Scales alzó la vista de la hoja amarilla donde estaba escribiendo nombres, fechas de nacimiento y números de identificación carcelaria.

– Lo era -pronunció en un tono que sugería que no había otra alternativa-. Cuando Billy Meadows salió de aquí, yo creía que estaba listo para el exterior y que se había despojado de su pasado de drogadicción y delincuencia. Obviamente cayó de nuevo en la tentación, pero dudo mucho que ustedes encuentren aquí lo que buscan. Les daré estos nombres, pero no les servirán de nada.

– Eso ya lo veremos -dijo Bosch.

Scales siguió escribiendo, mientras Bosch lo observaba. Su fe y lealtad le impedían considerar que podía haber sido utilizado. Harry pensó que Scales era un buen hombre, pero que quizá se precipitaba a ver sus propias creencias y esperanzas en los demás. En Meadows, por ejemplo. ‹

– Coronel, ¿qué saca usted de todo esto? -inquirió Bosch.

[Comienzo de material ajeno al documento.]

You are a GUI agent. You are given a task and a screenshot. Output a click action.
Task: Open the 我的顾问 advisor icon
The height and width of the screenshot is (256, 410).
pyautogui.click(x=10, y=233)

Esta vez, el coronel depositó su pluma sobre la mesa, se ajustó la pipa y juntó las manos antes de decir:

– Lo que importa no es lo que yo saque, sino lo que saque el Señor. -Volvió a coger la pluma, pero entonces se le ocurrió otra cosa-: A esos chavales los destrozaron de muchas formas cuando volvieron. Ya lo sé, es una vieja historia que todo el mundo se sabe de memoria. Todos hemos visto las películas, pero estos chavales tuvieron que vivirlo en su propia carne. Miles de ellos regresaron y entraron directamente en las cárceles. Un día, estaba leyendo un artículo sobre esto, y empecé a preguntarme qué habría pasado si estos chicos no hubieran ido a la guerra; si se hubieran quedado en Omaha, Los Ángeles, Jacksonville o donde fuera. ¿Habrían acabado en la cárcel? ¿O en las calles, como vagabundos, enfermos mentales o drogadictos? Lo dudo. Fue la guerra la que les hizo eso, la que los envió en esa dirección. -El coronel chupó la pipa con fuerza, pero estaba apagada-. Lo único que hago yo, con la ayuda de la tierra y un par de libros de oraciones, es intentar devolverles lo que la experiencia en Vietnam les arrebató. Y la verdad es que lo hago bastante bien. Les voy a dar esta lista y les dejo mirar el archivo. Ahora bien, les ruego que no estropeen lo que tenemos aquí. Ustedes dos sospechan de nuestras actividades, algo lógico en sus circunstancias, pero no se olviden de todo lo positivo que conseguimos. Detective Bosch, usted parece de la edad correcta. ¿También estuvo allí?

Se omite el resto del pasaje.